Cocaine Bear Knows What It Is and Embraces the Chaos

Cocaine Bear is a 2023 comedy starring the late great Ray Liotta and a bear.  In this movie, a bear injests a large amount of Satan Sugar and turns into a 500 pound killing machine, tearing through anyone in its way to get its next fix. 

In a sense, Cocaine Bear is a variety show with a series of colorful guest performers who encounter Cocaine Bear before something violent happens to them.   Imagine The Late Late Show if James Cordon ripped all of the guests limb from limb… you know, like James Cordon in any public service industry situation.  What I’m trying to say is, James Cordon sucks and The Late Late Show would be better if it was hosted by Cocaine Bear.
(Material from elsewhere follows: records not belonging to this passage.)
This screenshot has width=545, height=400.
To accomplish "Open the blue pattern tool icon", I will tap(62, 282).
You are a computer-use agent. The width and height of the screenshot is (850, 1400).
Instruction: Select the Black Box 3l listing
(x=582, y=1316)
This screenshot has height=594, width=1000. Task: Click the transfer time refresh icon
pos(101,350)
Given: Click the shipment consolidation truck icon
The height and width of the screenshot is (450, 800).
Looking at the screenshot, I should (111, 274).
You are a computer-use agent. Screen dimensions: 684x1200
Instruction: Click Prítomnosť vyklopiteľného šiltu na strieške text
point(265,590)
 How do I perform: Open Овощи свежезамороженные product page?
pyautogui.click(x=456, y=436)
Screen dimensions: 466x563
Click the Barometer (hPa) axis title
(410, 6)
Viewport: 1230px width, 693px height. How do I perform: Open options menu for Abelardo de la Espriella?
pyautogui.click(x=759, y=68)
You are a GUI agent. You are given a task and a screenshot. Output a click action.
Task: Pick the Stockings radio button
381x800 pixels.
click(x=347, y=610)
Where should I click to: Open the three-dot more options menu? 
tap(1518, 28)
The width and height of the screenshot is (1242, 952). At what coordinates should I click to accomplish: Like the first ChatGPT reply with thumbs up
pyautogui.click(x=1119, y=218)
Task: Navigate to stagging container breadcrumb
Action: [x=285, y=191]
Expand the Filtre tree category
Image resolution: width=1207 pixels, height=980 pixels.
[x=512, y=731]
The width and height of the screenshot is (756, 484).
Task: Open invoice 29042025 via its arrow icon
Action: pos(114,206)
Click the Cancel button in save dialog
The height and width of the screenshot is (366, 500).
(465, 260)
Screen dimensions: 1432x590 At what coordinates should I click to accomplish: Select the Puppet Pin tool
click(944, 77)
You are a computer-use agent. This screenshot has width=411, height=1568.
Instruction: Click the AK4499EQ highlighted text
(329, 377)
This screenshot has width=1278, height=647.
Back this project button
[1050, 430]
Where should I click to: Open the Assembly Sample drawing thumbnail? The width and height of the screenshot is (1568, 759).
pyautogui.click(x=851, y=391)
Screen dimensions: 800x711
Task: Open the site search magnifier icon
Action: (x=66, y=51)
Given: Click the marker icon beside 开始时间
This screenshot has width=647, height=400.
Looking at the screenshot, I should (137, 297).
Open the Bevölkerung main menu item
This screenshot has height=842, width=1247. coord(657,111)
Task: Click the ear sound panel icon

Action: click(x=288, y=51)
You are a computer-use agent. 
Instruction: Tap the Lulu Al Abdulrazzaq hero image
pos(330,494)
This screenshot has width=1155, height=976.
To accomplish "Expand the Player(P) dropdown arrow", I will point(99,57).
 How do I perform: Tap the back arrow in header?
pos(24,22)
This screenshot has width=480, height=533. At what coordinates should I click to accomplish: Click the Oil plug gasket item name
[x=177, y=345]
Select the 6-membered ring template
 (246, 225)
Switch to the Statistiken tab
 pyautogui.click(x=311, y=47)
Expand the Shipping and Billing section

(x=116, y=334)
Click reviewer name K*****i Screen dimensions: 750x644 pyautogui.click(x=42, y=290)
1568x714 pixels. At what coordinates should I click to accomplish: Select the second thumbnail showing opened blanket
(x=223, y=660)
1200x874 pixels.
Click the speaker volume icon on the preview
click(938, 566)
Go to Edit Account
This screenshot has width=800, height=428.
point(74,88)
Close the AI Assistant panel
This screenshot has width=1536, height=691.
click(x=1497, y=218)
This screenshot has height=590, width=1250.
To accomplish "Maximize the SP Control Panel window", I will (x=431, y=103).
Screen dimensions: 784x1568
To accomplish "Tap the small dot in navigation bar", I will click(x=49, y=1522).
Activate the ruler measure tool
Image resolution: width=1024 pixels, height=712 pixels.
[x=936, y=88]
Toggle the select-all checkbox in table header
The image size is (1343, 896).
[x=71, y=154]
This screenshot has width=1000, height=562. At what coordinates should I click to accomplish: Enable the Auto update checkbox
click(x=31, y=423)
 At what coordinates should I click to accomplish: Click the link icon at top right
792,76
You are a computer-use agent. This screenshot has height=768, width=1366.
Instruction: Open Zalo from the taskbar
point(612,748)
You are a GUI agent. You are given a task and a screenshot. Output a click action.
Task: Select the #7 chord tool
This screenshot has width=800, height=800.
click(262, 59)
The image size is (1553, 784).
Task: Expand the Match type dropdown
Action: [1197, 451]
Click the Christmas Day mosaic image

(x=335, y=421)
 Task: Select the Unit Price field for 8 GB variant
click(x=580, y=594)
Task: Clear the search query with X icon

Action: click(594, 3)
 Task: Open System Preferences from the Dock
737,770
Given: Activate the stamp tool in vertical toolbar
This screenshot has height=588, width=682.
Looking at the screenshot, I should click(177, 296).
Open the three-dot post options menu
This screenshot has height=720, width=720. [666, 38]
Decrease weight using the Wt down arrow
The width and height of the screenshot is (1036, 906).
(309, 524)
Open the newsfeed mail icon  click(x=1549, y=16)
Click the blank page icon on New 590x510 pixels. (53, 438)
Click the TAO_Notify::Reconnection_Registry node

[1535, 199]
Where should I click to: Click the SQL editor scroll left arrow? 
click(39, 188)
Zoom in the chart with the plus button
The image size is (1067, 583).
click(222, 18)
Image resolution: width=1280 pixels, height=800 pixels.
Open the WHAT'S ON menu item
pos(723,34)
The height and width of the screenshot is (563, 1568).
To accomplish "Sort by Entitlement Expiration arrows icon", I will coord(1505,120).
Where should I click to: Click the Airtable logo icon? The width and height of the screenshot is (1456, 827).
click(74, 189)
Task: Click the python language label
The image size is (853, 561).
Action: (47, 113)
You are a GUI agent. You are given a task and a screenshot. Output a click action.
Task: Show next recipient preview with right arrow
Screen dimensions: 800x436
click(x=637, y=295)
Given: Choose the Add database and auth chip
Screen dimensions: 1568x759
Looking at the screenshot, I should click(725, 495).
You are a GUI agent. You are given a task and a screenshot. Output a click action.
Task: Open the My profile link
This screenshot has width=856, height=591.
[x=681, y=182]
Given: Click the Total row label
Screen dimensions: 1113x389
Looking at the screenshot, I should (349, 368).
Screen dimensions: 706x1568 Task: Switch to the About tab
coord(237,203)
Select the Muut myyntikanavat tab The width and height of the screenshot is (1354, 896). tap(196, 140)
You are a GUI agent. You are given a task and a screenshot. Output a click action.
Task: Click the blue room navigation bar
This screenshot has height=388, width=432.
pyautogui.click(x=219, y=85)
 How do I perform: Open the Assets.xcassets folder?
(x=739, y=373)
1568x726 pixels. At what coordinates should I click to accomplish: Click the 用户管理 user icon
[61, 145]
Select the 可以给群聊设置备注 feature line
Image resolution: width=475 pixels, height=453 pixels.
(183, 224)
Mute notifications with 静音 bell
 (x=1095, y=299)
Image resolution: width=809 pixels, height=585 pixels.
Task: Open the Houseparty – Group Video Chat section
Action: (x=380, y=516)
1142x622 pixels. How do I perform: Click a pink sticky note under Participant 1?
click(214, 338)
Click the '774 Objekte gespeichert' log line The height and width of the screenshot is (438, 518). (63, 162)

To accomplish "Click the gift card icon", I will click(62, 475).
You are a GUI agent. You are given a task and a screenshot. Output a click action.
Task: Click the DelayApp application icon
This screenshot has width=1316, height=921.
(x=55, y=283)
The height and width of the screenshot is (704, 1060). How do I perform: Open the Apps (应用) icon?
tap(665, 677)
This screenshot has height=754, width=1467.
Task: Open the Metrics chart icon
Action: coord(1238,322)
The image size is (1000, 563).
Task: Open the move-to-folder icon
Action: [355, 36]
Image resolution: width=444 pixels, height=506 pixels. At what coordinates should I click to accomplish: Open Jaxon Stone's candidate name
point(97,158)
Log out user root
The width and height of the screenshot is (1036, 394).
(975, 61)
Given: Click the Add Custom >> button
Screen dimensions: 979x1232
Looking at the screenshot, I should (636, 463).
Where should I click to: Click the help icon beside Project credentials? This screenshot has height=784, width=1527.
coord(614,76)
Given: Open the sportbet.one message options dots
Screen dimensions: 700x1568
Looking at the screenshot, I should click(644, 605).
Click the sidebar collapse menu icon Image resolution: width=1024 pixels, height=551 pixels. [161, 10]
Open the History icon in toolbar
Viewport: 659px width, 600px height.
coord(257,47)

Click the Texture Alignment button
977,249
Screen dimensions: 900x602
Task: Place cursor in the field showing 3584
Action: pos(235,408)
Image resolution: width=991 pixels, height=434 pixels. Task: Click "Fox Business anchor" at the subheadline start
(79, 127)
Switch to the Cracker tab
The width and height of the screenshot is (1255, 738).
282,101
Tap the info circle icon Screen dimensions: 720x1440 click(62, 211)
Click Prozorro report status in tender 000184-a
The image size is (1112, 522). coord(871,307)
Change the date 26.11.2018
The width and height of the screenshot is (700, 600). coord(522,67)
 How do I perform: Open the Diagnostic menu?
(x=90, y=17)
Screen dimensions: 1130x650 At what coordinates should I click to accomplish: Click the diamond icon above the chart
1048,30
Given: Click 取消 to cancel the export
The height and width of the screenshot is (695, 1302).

So, this movie is a riot.  It is a gory, violent, hyper-aware riot that is never intended to be taken seriously.   That is exactly why this movie works:  Cocaine Bear knows exactly what it is and maintains a light, self-aware tone.   It doesn’t bother with realism or keeping things grounded.  The situations and characters are ridiculous and unapologetically so.   This movie is Snakes on a Plane without the restraint.  

Since the characters are really nothing more than cartoony archetypes, Cocaine Bear never comes off as cynical and mean.  This allows the movie to fully embrace its own glorious cartoony hedonism unimpeded. 

For example, Margo Martindale, the greatest character actor in the known universe according to Bojack Horseman, plays a park ranger in his film and, if I knew nothing about this movie, I would think that this WAS a fake movie from Bojack Horseman.  Martindale is so hilarious in this role that every scene she is in is pure gold.

We also have Alden Ehrenreich, young Han Solo, as an emotionally wrecked gangster’s son, O’Shea Jackson Jr. playing a pitch perfect drug dealer who is just done with all the ridiculousness that keeps coming his direction, Keri Russell as a mom so completely out of her element that you’re just waiting for the bear to turn her into a statistic, Jesse Tyler Ferguson as a wildlife expert right out of a Disney Channel sit com,  Isiah Whitlock Jr. as a cop apparently only a few weeks from retirement, and so many more. 

I want to put a special spotlight on young actor, Christian Convery, who plays the character of Henry.  He’s the blond curly haired kid who gets all the best lines in the trailers.  This young man is hysterical in every scene he’s in.  I hope that when my dream sequels of Meth Shark, Heroin Lion, and Adderall Sloth are made, Henry is there to stand against them or at least run away from them screaming. 

The late Ray Liotta makes what I believe is his final film appearance in this movie playing – you guessed it – a gangster.   He’s over the top, he’s ridiculous, and it looked like he had a grand time.  I’m not sad this was his last movie.  It was great. 

What keeps Cocaine Bear going… other than the cocaine, of course, is that there really is only the thinnest of plots stringing it together with minimal stakes.  This movie exists to have fun with a stupid concept.   Unfortunately, the movie makes the disappointing decision to try and concoct an actual story during the final act with actual stakes and, sadly, I think that this robbed the movie of what made it so entertaining.  These dozen characters didn’t have to converge and the movie didn’t have to mean anything.  This could have been a loose analogy where the characters never collided and I would have been happy.   Sadly, the need to bring the human characters’ stories to a conclusion, only made me wish that the final act had more bear because, let’s face it… the bear was the star the whole time.  Not the people.

All in all, though, this was a grand time.  A ludicrous motion picture and I do believe that I laughed harder at this film than I have at any comedy in a long time.  It makes me think that more so-called comedies need killer animals in them.  Imagine “You People… and a Wolf!”, “A Madea Homecoming with a Tiger”, “Lyle Lyle Crocodile… and an Alligator!”  “Bros… and a Bear!” 

The possibilities are endless and I believe they should be explored in an expansive cinematic comedy universe. 

 I’m going to start writing the scripts now.